Their empty state (all-empty DB) is a freshly-migrated-DB artifact, not a per-run harness capture. Document this when reviewing gap register findings — empty captures for these four screens require running the harness against a freshly-migrated database before applying the seed.
The five remaining tenant-scoped screens (Live Ops, Approvals, Workflows, Incidents, Connectors) support both empty and populated state captures via `?tenant=` navigation.
### Dev-only posture summary
- `priv/dev/shots.mjs` is **checked into git** (committed dev tooling, D-01) but **excluded from the shipped Hex package** via explicit `priv/` subdirectory inclusions in `mix.exs package.files`.
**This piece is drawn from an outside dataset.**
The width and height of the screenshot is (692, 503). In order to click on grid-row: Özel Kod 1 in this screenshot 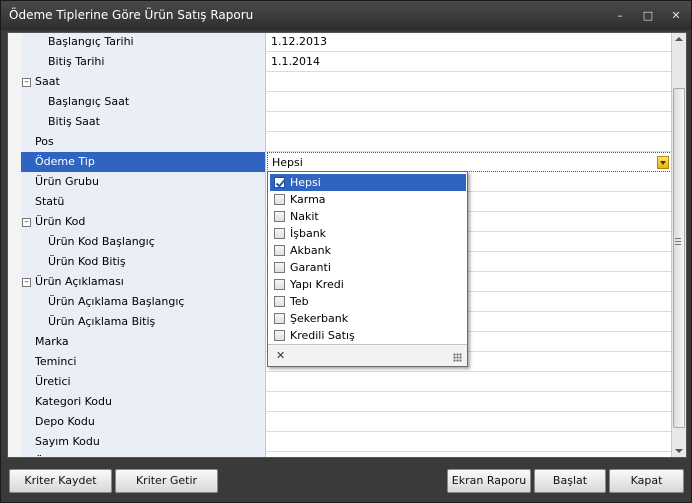, I will do `click(340, 454)`.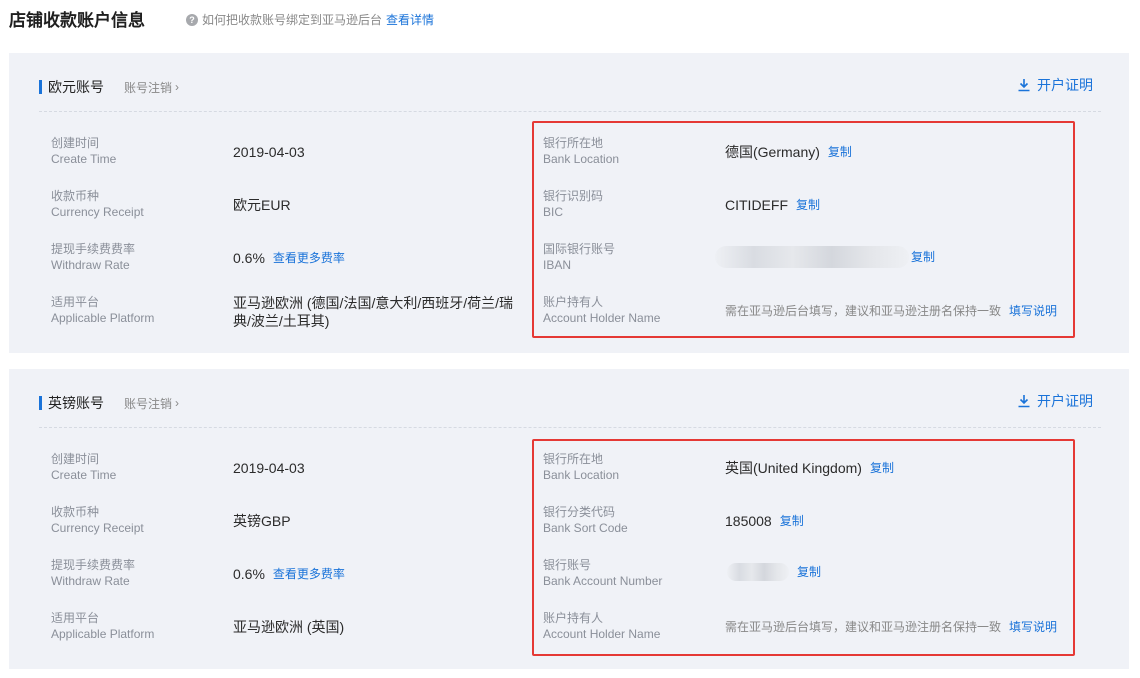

- `priv/shots/` screenshot captures are **gitignored** (PNG/JSON); only `gap_register.md` is committed.
- The `scoria.ui.shots` Mix task is **not registered in CI** (`cli.preferred_envs` does not list it) — it runs only when maintainers explicitly invoke it.
### Contact-sheet generation
After capturing two dated shot sets, generate the before/after contact sheet:
```bash
node priv/dev/contact_sheet.mjs \
--before priv/shots/2026-06-04 \
--after priv/shots/<final-date> \
--out priv/shots/contact_sheet.html
```
The generated HTML is gitignored (`*.html` in `priv/shots/.gitignore`).
`priv/shots/contact_sheet_index.md` (committed) records the dir pair and per-screen delta notes.
For future milestone passes, substitute new baseline and final dirs — no code changes needed.